Em meio a sinais de que o Brasil está saindo da recessão que se estende por quase três anos, economistas iniciaram um debate sobre o caminho para que o país atinja juros mais compatíveis com padrões internacionais, sem o risco de alta da inflação.
Depois de três cortes consecutivos nos últimos meses, a taxa Selic foi reduzida para 13% ao ano em janeiro, na esteira da queda da inflação. Embora seja o patamar mais baixo no Brasil em quase dois anos, é uma das mais elevadas do mundo e acima da de seus pares na América Latina.
A grande questão que retornou ao debate dos economistas é: por que, após quase duas décadas da introdução do regime de metas de inflação, o país ainda convive com juros tão elevados?
Por esse sistema, o BC persegue a inflação considerada compatível com o crescimento da economia.
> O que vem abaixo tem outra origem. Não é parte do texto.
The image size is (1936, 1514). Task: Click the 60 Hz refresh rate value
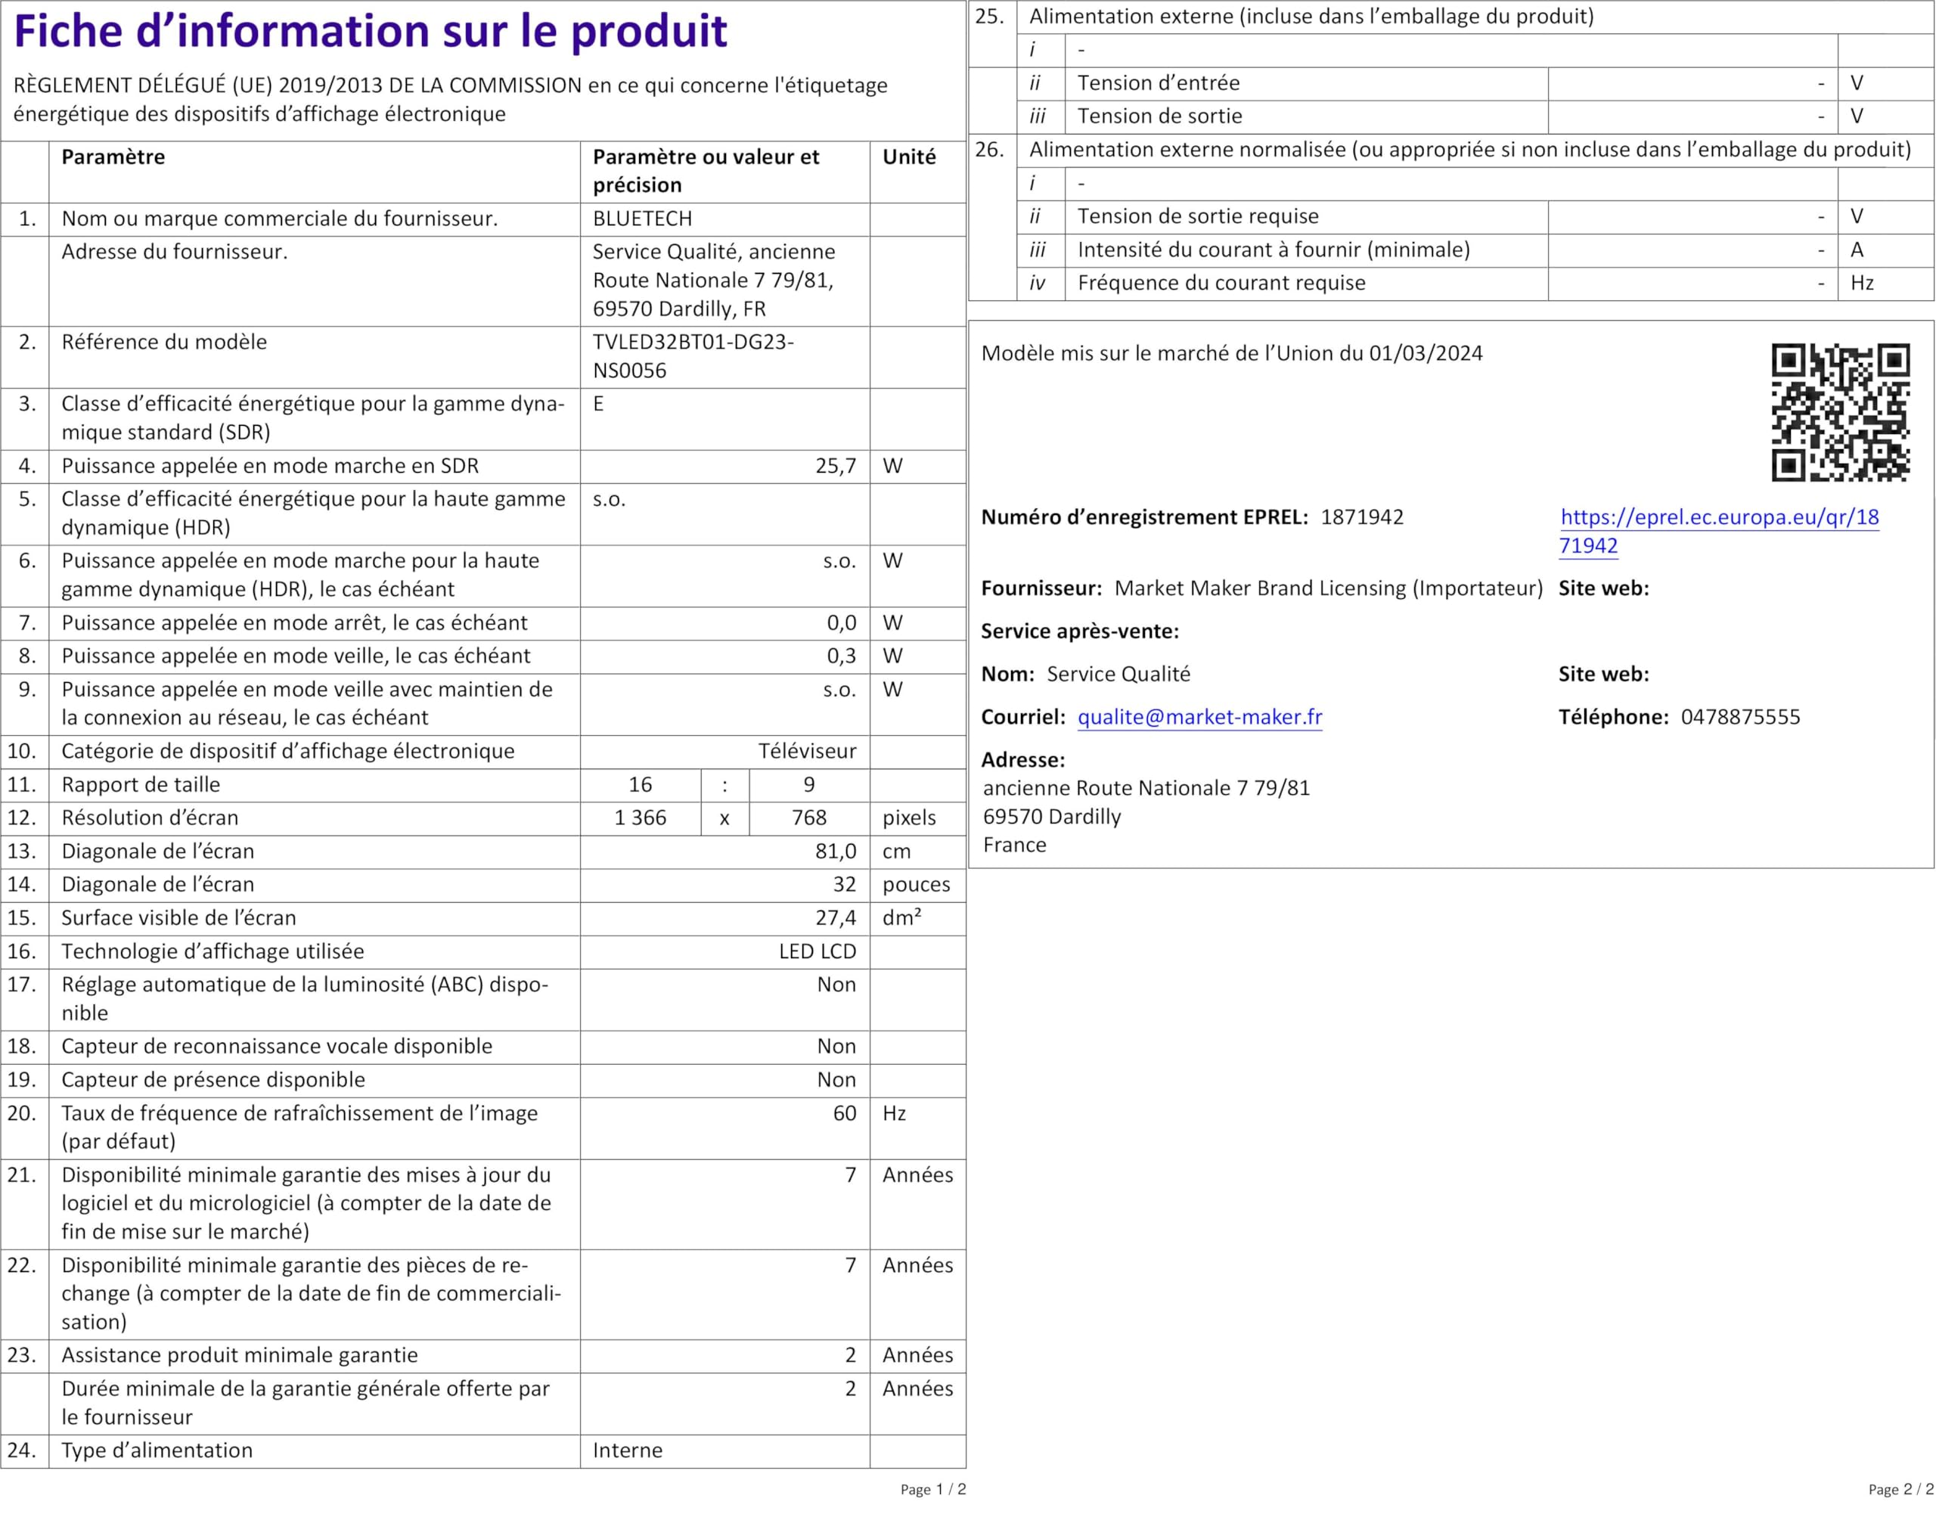coord(844,1113)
A receita econômica clássica prevê que, se os preços saem de controle, o BC deve subir juros para inverter a tendência e levar a inflação de volta para a meta.
Juros mais altos encarecem o custo do crédito, freando o consumo e, consequentemente, reduzindo preços. O cenário contrário também é previsto pela academia e aplicado na prática.
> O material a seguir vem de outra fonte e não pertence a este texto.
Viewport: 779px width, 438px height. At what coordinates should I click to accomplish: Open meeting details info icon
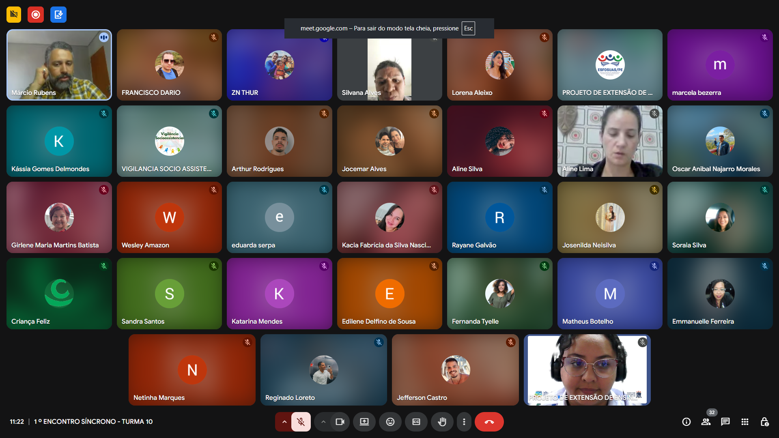click(686, 422)
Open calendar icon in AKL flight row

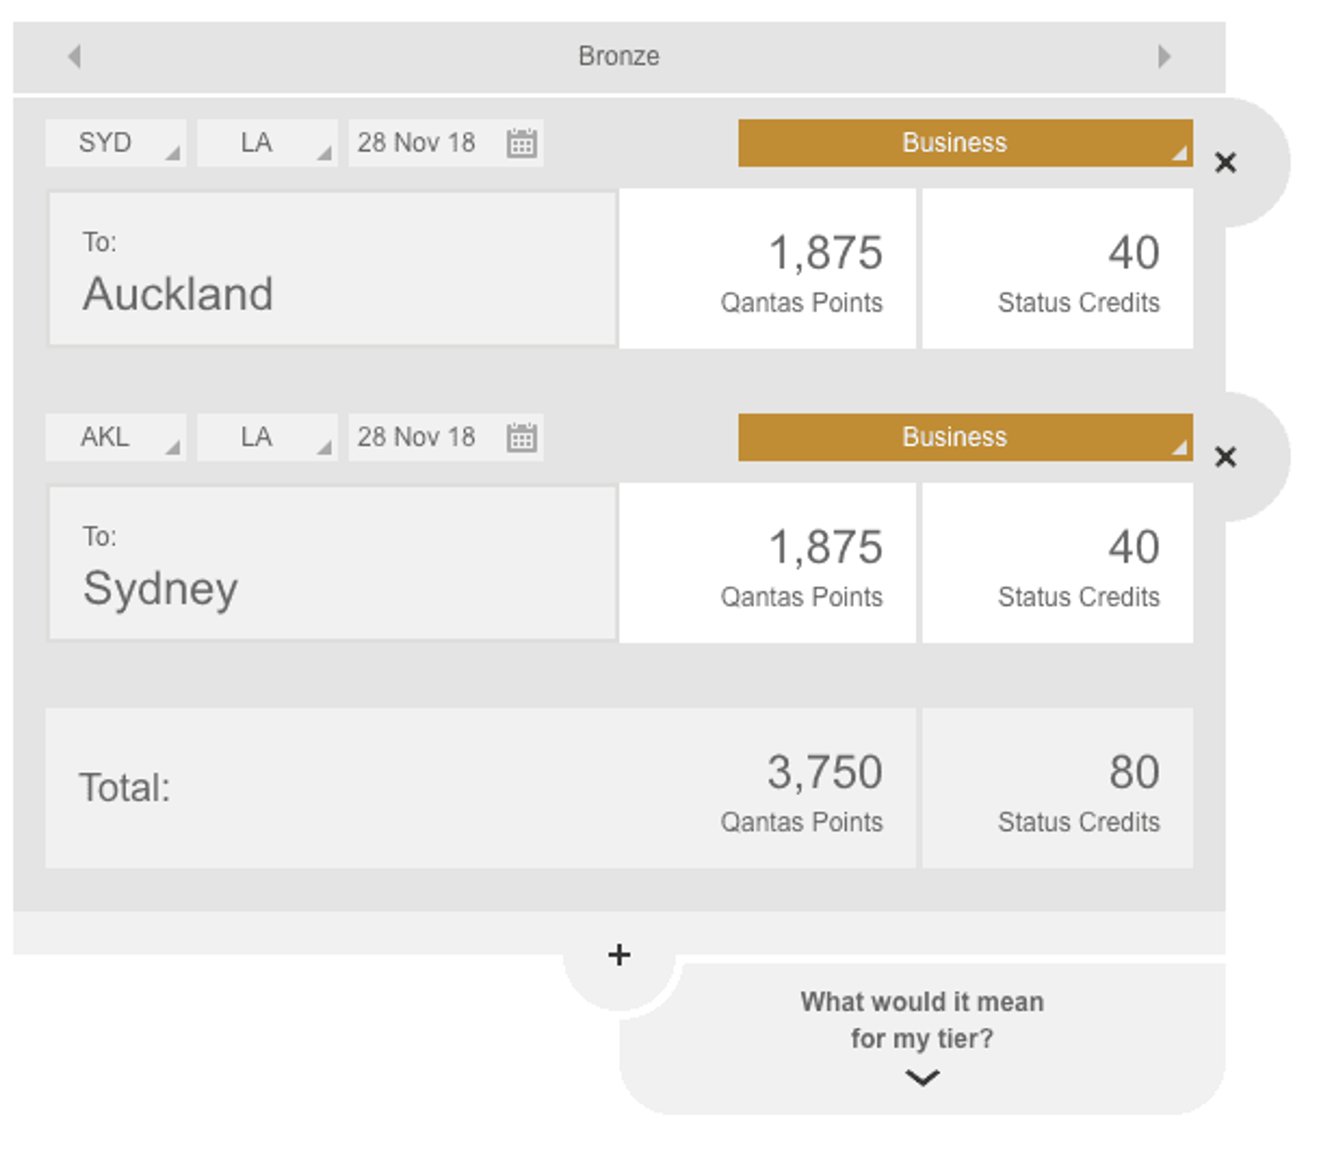521,437
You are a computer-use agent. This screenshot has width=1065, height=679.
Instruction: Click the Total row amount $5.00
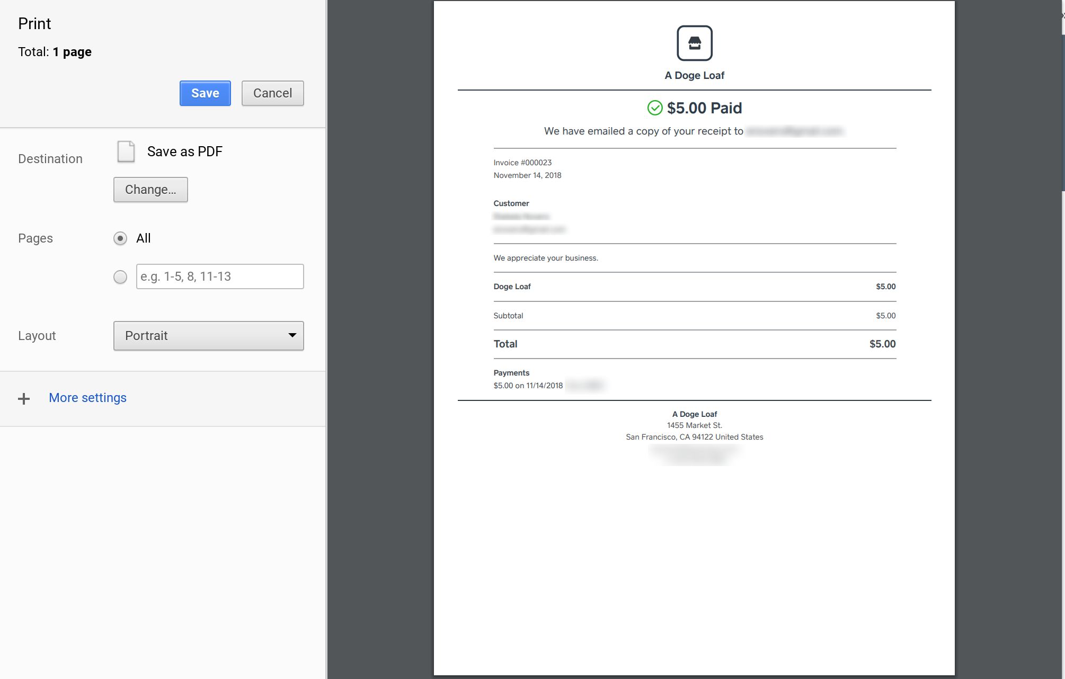pos(882,344)
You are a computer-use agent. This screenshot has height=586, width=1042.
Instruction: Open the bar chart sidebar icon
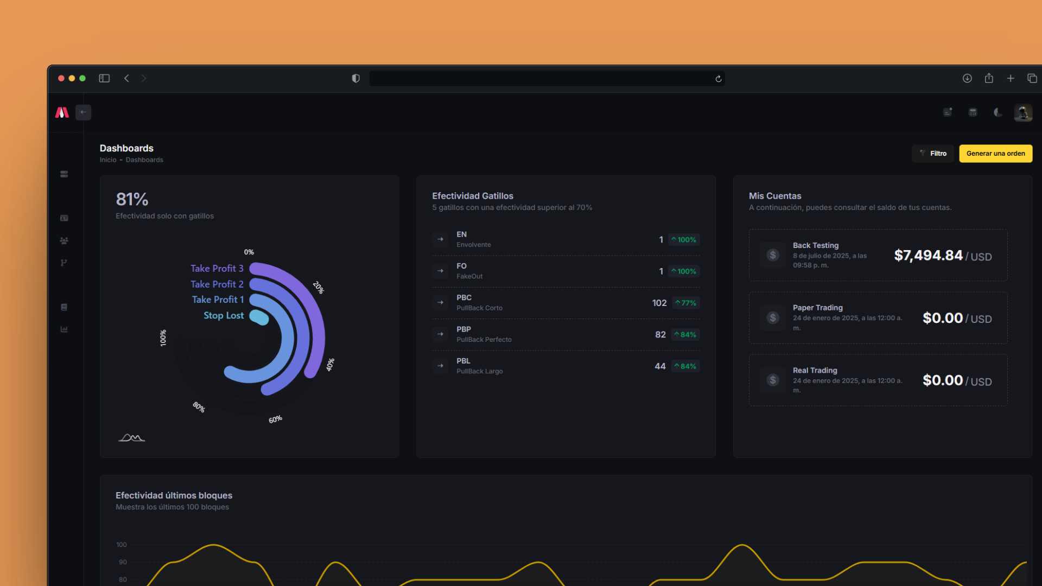click(64, 329)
Mas e se a teoria estiver errada? E se o juro alto no Brasil for causa, e não consequência, da inflação elevada?
A dúvida foi levantada em artigo recente de André Lara Resende, um dos formuladores do Plano Real, no jornal "Valor Econômico".
FORA DA CURVA - A taxa de juros no Brasil é alta
QUEM VEM ANTES?
Segundo o economista, novas pesquisas indicam que, no longo prazo, juros altos provocariam, na verdade, inflação maior. Esse mecanismo seria explicado pelas expectativas de consumidores, investidores e empresários.
O setor público se financia com a emissão de títulos da dívida, e os juros corrigem o valor que o governo paga aos investidores desses papéis.
À medida que a taxa básica sobe, os agentes econômicos passariam a temer que o governo tenha dificuldades em pagar o que deve e tenderiam a vender os títulos públicos. Essa fuga levaria à desvalorização da moeda, reduzindo seu poder de compra e gerando inflação.
O instrumento mais eficiente de combate à inflação, segundo André Lara, seria, portanto, disciplina fiscal.
A confiança dos agentes econômicos na sustentabilidade das contas públicas levaria a expectativas inflacionárias mais benignas.
O artigo causou rebuliço entre economistas. A maioria concorda com a necessidade de que as políticas fiscal e monetária se reforcem para que a inflação não saia do controle. É também ponto pacífico que o Brasil precisa discutir as causas de juros persistentemente elevados.
A crítica feita por muitos ao artigo é em relação à suposta ineficiência da política monetária e à sugestão do economista de que os juros poderiam ser reduzidos no Brasil, independentemente do patamar da inflação.
"Acho que o debate é sempre bem-vindo. Mas a experiência brasileira não corrobora a ideia de que reduzir os juros pode levar a uma queda da inflação", diz Mário Mesquita, ex-diretor do Banco Central e atual economista-chefe do Itaú Unibanco.
Mesquita e outros economistas citaram a redução de juros no governo de Dilma Rousseff em 2012, quando a inflação estava perto do teto.
... mas está acima do centro da meta - Em dezembro, em %
"O governo Dilma tentou reduzir os juros na marra e começou a fazer isso antes mesmo do descontrole fiscal. O resultado foi um desastre. A inflação subiu, não caiu", afirma Armínio Fraga, ex-presidente do BC e sócio da Gávea Investimentos.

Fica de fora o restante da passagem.